Naming things
May 3, 2021

Names are powerful. They let us talk about complex phenomena with fewer syllables. By giving something a label, it suddenly means much more. That's not a bag of flesh, that's Alphonse. So we spend a lot of time coming up with names.

One way to name something is to be descriptive. In a computer program, you might name a variable that controls the color of a button buttonColor. Still, taken to the logical extreme, as is the case in Objective C, one ends up with names like CMMetadataFormatDescriptionCreateWithMetadataFormatDescriptionAndMetadataSpecifications.

Or you could name things after yourself. Why waste your parents' hard work? One example I remember from early in graduate school was Polo Chau's Polonium. Lots of companies are named after their founders: Hewlett Packard, Bain & Company, Boeing, Johnson & Johnson.
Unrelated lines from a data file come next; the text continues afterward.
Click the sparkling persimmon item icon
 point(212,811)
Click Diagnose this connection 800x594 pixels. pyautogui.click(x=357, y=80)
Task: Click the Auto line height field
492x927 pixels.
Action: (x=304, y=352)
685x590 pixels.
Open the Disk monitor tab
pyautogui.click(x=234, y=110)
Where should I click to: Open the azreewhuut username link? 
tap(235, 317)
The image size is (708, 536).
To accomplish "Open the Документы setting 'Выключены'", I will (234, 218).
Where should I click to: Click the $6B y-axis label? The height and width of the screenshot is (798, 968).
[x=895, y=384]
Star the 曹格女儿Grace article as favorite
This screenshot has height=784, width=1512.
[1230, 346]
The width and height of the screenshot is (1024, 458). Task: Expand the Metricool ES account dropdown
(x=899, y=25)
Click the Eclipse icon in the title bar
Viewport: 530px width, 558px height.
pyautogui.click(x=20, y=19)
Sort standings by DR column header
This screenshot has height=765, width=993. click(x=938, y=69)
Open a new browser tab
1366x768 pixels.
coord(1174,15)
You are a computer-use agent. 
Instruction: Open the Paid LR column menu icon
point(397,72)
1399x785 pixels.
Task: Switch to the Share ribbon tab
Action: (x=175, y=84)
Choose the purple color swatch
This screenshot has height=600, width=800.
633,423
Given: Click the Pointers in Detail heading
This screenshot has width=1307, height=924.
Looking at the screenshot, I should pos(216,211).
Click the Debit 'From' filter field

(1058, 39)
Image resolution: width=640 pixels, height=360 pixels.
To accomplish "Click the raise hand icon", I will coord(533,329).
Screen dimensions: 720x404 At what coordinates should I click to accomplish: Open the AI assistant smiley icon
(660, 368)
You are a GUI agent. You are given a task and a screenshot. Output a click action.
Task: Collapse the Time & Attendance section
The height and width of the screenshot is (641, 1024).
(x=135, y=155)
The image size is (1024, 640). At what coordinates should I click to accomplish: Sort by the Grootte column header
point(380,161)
It's also okay not to have a super-thought-out explanation for a name. Our cat's name is Marble, even though he's not a marble tabby and doesn't look anything like a marble. Nabi – another name we considered – is Korean for butterfly. We thought that we'd come up with a relatively original name for a cat, but Nabi happens to be the most popular cat name in South Korea. In either case, just like Marble isn't actually a small glass sphere, surely cats named Nabi don't all have iridescent wings and emerge from cocoons.


  1. Why is this blog called Pauses? Because it's a chance for me to pause, look up, and take stock of what's going on.